━━━━━ Record set ━━━━━

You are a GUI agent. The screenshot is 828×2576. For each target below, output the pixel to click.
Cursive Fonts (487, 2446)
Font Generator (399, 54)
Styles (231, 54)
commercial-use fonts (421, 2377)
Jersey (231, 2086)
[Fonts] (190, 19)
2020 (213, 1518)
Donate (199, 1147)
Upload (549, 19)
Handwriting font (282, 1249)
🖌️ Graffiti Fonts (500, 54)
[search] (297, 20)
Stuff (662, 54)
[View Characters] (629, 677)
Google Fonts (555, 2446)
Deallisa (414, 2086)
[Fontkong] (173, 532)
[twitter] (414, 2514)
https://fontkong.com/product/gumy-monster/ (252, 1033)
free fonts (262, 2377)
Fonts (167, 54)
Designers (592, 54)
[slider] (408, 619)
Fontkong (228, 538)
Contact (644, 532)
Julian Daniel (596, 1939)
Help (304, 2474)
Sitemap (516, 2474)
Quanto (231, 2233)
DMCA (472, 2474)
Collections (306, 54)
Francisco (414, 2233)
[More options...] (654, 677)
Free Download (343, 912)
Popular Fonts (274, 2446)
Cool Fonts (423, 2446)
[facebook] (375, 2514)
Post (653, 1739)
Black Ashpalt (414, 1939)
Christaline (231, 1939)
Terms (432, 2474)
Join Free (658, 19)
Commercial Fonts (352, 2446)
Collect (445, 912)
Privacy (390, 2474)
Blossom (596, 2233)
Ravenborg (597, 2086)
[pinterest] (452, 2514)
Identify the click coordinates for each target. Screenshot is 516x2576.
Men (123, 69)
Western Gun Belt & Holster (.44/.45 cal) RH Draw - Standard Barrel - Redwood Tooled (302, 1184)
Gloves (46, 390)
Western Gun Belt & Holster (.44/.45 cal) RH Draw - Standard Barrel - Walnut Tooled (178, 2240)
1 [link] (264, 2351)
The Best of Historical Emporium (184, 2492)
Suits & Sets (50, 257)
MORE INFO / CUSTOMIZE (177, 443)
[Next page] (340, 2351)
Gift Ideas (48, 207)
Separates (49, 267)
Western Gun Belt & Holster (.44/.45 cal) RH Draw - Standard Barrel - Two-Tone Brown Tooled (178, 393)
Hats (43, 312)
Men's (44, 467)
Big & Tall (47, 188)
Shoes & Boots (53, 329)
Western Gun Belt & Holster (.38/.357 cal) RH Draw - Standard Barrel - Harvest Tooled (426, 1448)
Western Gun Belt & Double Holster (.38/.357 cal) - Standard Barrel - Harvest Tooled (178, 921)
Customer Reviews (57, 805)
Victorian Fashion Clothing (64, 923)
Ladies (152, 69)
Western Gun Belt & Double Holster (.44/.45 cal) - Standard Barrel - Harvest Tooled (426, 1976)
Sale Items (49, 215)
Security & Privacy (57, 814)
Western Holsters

━━━━━

■ Task directions
Each line of the listing that includes the word "Double" should be copied out.

■ Answer for the task
Western Gun Belt & Double Holster (.38/.357 cal) - Standard Barrel - Harvest Tooled (178, 921)
Western Gun Belt & Double Holster (.44/.45 cal) - Standard Barrel - Harvest Tooled (426, 1976)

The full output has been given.